History of the Men's Glee Club
First established in 1889, the Washington and Lee Men's Glee Club has a long history of excellence. Originally established as a student group, the Glee Club became a permanent organization on campus in 1893. Shortly thereafter, the Glee Club gave its first major documented performance in Lynchburg, Virginia. Remarkably resilient, the early Glee Club not only survived through multiple directors, many of whom lasted for only a year, but thrived. In partnership with the W&L Theatre group of the time, the Troubadours, the Glee Club produced multiple productions at the Lexington Opera House including Gilbert and Sullivan's Trial By Jury and H.M.S. Pinafore.
As the Glee Club moved into the new century, it continued to grow and improve. Many of the members experimented with composition to great success. Among the many songs composed by Glee Club members, the most famous is unquestionably "The Washington and Lee Swing." Composed by Mark W. Sheafe ('06) with lyrics by Clarence A. Robbins ('11), "The Swing" has become the official fight song of Washington and Lee as well as many high schools across the country. In fact, in 1942 the Thornton W. Allen Co. in New York published a collection of Washington and Lee music featuring "The Swing."
September, 1938, ushered in a new era for the Glee Club with the appointment of Dr. John Varner to the English department.
Formerly the director of the University of Virginia Glee Club, Varner brought renewed energy and direction to the men of Washington and Lee. In 1939, Varner lead the Glee Club to Washington, D.C. to compete in the Fred Waring Glee Club contest at the Capitol Theatre. The W&L Glee Club beat five other ensembles from Virginia and Maryland to win the contest gaining much attention. As Varner continued to work with the men of Washington and Lee, the Glee Club rocketed to new heights of recognition.

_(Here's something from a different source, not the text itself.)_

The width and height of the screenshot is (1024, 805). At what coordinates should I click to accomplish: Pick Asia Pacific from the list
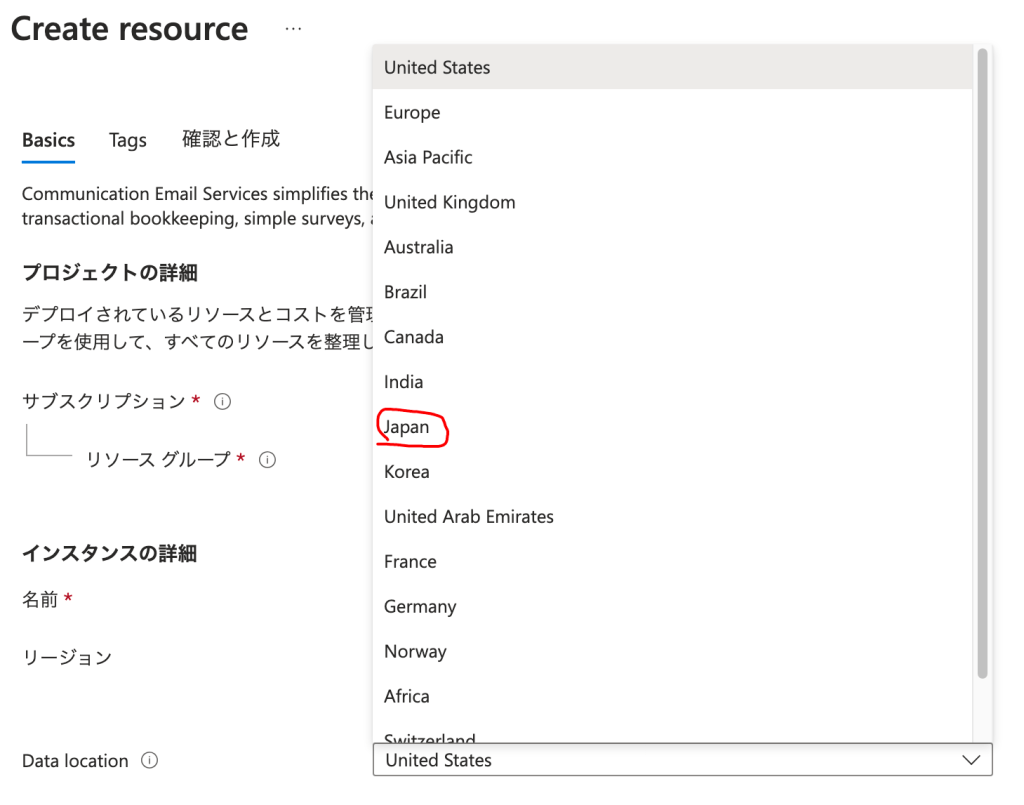(x=428, y=158)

Bursting its way onto the national stage, the Glee Club was invited to participate in the prestigious Fred Waring "Pleasure Time" Glee Club competition. W&L, one of the smallest schools competing, beat seventeen other schools in their group to move on to the finals. On Friday, May 29, the Glee Club caught a train from Buena Vista to New York City to compete in the national finals against the University of Rochester, Duke, Elmhurst, the University of Oklahoma, Dartmouth, Purdue, and Redlands. Although W&L did not take the top honors, the Glee Club gained national attention from the competition as well as a chance to sing in Carnegie Hall. On an interesting note, while in New York, each glee club was assigned an up and coming conductor to help them prepare. The Washington and Lee Glee Club was assigned the then rather unknown 26-year-old Robert Shaw. Over fifty years later, Shaw would once again work with the singers of Washington and Lee at the opening of the Lenfest Center in 1991.

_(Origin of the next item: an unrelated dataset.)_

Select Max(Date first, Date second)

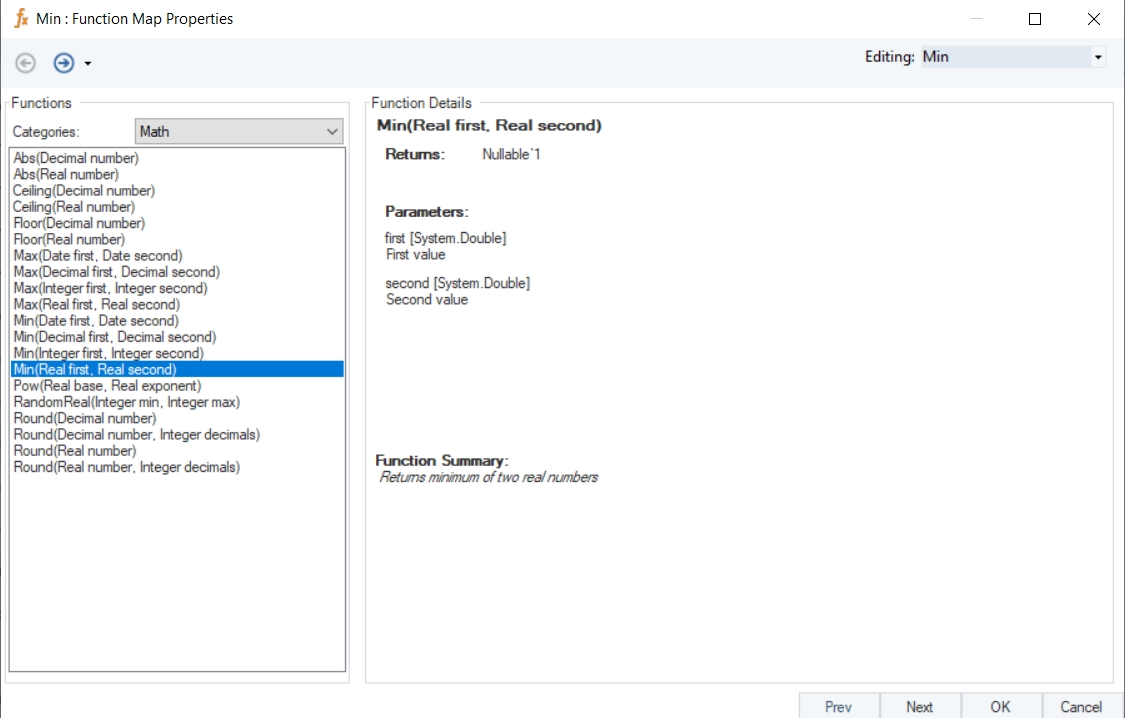[98, 256]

Robert Stewart, the first professor of music at Washington and Lee, took over the direction of the Glee Club in 1954. Stewart arranged many pieces for the Glee Club and once again brought it to national attention. In 1967, the Glee Club was invited to sing at the Montreal Expo in Montreal, Canada. As part of the fine arts section of the exhibit, the Washington and Lee Glee Club joined participants from more than 70 nations contributing to the Expo. The Glee Club gave three concerts during the Expo to overall applause.

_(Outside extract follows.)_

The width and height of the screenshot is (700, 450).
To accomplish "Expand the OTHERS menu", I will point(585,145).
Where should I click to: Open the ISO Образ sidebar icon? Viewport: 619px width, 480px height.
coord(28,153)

In the next thirty years, the Glee Club would continue to grow under the direction of James Tucker Cook (‘68-'73) and Dr. Gordon Spice ('73-'9?). Serving as ambassadors for the university, the Glee Club travelled both nationally and internationally touring such countries as England, Mexico, Germany, Austria, and Jamaica. In 1984, the Glee Club successfully survived coeducation of the university. Unfortunately, the Men's Glee Club was disbanded in 1992 shortly after the creation of the University Chamber Singers. Reformed in 2010, the Washington and Lee Men's Glee Club, under the direction of the current Director of Choral Activities Shane M. Lynch, is quickly growing and ready to continue the Glee Club's long history of excellence.